Mortgage lending: shorten the repayment period with funds

A lifetime to pay for your own house? With the right strategy that is not necessary.

Despite the stock market turmoil: the number of shares fans in Germany is increasing. Not without reason, because even if prices have not just given last year to cheer about: the long term is likely to continue to bring the best returns shares. One result: more and more homeowners and real estate investors build mutual funds into their financial strategies.

How it works: Instead repay the bank loans as in the traditional financing, this rate is applied either entirely or partially in good equity funds. Such savings plans offer almost all investment companies, cheaper is via a direct bank, which calls for significantly lower sales load, usually. The in funds accumulated assets are returned in its entirety to the lending bank to repay the loan according to an agreed maturity.
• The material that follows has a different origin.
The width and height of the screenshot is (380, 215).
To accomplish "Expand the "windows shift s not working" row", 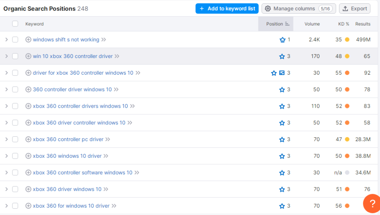I will (x=7, y=39).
Due to this delay function of this model is therefore also known as amortization exposure to mutual funds or savings fund.
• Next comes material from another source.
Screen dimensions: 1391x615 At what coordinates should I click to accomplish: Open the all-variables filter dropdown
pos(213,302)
Four Realty Fund financing

Not every fund company

One advantage of this approach: who, whether home or rental property finances its property, including through mutual funds, can be relatively quickly debt. At least earlier than with conventional credit strategies in which a bank mortgage is repaid to speak at a snail’s pace. Since it usually takes around 30 years to repay the loan last mark. With a good fund is to create circumstances after 15 or 20 years.

But not for long, each Fund is as a vehicle for the construction financing in question. Either because some funds are too risky, others throw off too little return. Walter Stern, investment advisors at financial groups Nowinta from Aalen, therefore, recommends principle ” default funds in which the shares are exclusively composed of large companies.”

Not underestimate risks

the risks investment funds, in general, should once recover now, can not be neglected from sheer anticipation for the early repayment. Therefore, a kind of return and risk-check should be only the beginning. Especially if investors or lenders rely exclusively on equity funds.
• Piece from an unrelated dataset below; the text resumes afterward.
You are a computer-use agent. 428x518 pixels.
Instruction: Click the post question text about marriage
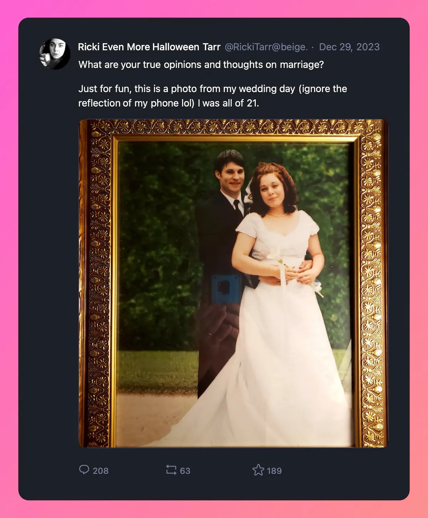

Before the future Property owners So opt for the fund financing, it should look carefully and analyze its fund Favorites carefully. Who does not want to do it yourself, can prefer brings different offers from banks and independent financial service providers to be able to compare.

The most important requirement: The return opportunities should be maximized. In any case, higher than the interest rate the bank loans. Second Default: While some risks in the equity investment are simply not ruled out in principle. But precisely because these should remain calculable. Therefore, stay away from extremely risky stock funds, for example, where the money is invested exclusively in companies in the high-tech industry or from so-called emerging markets. Which are maximum suitable for real estate finance as a smaller part of an overall strategy?

Against too high expectations but was warned. For while equity funds are all long-term experience, the most attractive form of investment. But a guarantee does not exist.